Return the run of lines below that opens with the line containing "1200x564 pixels. At" and closes with the line containing "Click the credit", keeping each one exact.

------------------------------------------------------------

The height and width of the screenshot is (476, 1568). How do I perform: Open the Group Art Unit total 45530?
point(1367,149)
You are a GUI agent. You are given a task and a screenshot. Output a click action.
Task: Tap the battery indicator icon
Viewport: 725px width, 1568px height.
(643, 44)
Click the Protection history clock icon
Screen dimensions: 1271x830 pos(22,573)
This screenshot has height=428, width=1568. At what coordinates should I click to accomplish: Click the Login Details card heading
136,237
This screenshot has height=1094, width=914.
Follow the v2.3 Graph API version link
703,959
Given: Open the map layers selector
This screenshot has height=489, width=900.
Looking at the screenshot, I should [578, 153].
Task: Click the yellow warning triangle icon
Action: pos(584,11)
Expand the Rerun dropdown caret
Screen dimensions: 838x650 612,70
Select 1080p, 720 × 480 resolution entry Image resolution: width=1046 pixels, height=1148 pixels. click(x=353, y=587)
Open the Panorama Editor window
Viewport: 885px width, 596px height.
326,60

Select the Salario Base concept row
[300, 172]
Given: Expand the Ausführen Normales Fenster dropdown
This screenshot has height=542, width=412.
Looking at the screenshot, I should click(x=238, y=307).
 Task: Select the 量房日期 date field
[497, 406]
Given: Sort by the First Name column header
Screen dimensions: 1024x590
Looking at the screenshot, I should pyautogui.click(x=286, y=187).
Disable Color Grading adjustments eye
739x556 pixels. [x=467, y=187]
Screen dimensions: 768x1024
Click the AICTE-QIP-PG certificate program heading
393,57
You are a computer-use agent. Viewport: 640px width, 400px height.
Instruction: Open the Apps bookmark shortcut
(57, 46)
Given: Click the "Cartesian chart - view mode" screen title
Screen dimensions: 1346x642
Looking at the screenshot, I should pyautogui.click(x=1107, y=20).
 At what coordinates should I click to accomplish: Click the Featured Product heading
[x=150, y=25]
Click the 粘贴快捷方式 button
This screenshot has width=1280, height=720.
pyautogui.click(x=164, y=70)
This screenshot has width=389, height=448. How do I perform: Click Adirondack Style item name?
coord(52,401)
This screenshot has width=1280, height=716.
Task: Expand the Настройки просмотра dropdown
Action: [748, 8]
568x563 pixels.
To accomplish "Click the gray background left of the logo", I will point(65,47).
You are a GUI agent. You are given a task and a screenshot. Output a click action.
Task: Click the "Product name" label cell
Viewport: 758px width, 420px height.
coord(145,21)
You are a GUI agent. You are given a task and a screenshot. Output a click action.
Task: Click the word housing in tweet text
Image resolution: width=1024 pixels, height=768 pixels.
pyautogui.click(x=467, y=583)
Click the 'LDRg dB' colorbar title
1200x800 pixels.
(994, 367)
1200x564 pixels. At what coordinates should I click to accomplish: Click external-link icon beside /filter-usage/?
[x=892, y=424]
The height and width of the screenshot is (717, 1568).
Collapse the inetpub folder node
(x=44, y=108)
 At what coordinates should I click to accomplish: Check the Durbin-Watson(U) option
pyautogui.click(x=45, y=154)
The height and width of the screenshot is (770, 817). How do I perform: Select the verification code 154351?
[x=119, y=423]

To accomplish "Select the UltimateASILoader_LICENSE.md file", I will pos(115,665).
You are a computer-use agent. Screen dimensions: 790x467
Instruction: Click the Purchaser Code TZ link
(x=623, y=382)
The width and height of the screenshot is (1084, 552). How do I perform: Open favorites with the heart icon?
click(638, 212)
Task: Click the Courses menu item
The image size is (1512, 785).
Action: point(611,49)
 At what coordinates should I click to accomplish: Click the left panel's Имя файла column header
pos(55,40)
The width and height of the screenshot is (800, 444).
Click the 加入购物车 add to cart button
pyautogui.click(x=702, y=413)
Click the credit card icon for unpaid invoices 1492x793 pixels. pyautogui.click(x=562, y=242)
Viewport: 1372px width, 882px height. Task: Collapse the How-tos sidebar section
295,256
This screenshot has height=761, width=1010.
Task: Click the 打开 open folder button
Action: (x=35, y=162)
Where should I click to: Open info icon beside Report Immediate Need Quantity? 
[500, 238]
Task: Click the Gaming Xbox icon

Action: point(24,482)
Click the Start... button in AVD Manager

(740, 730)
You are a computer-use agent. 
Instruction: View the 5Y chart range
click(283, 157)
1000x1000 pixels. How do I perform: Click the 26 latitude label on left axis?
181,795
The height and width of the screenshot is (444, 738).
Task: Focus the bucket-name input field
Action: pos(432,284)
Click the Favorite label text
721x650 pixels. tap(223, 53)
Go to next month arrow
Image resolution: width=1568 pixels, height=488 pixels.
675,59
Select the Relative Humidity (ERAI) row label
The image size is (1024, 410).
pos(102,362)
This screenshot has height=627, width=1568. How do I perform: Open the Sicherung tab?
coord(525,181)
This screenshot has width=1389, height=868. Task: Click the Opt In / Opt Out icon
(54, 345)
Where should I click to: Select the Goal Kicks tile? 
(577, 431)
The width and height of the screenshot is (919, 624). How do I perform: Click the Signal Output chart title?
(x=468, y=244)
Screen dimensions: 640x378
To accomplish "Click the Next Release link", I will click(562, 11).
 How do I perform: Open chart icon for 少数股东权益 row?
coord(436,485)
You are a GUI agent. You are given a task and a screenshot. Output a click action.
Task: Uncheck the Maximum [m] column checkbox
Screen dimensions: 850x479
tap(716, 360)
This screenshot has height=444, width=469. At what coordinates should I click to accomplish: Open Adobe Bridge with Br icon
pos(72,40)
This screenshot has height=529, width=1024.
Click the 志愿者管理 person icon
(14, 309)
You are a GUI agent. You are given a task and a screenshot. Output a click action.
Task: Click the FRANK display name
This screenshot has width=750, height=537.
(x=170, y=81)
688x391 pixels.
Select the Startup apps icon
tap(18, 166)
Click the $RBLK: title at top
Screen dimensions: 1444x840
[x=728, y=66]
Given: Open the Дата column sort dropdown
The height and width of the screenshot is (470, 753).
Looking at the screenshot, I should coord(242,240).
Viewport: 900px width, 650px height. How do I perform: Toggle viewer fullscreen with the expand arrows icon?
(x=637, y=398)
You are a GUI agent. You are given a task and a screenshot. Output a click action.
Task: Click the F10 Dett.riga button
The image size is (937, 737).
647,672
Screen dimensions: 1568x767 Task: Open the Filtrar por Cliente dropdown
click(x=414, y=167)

------------------------------------------------------------

SOLUTION TO THE EXERCISE →
1200x564 pixels. At what coordinates should I click to accomplish: Click external-link icon beside /filter-usage/?
[x=892, y=424]
The height and width of the screenshot is (717, 1568).
Collapse the inetpub folder node
(x=44, y=108)
 At what coordinates should I click to accomplish: Check the Durbin-Watson(U) option
pyautogui.click(x=45, y=154)
The height and width of the screenshot is (770, 817). How do I perform: Select the verification code 154351?
[x=119, y=423]

To accomplish "Select the UltimateASILoader_LICENSE.md file", I will pos(115,665).
You are a computer-use agent. Screen dimensions: 790x467
Instruction: Click the Purchaser Code TZ link
(x=623, y=382)
The width and height of the screenshot is (1084, 552). How do I perform: Open favorites with the heart icon?
click(638, 212)
Task: Click the Courses menu item
The image size is (1512, 785).
Action: point(611,49)
 At what coordinates should I click to accomplish: Click the left panel's Имя файла column header
pos(55,40)
The width and height of the screenshot is (800, 444).
Click the 加入购物车 add to cart button
pyautogui.click(x=702, y=413)
Click the credit card icon for unpaid invoices 1492x793 pixels. pyautogui.click(x=562, y=242)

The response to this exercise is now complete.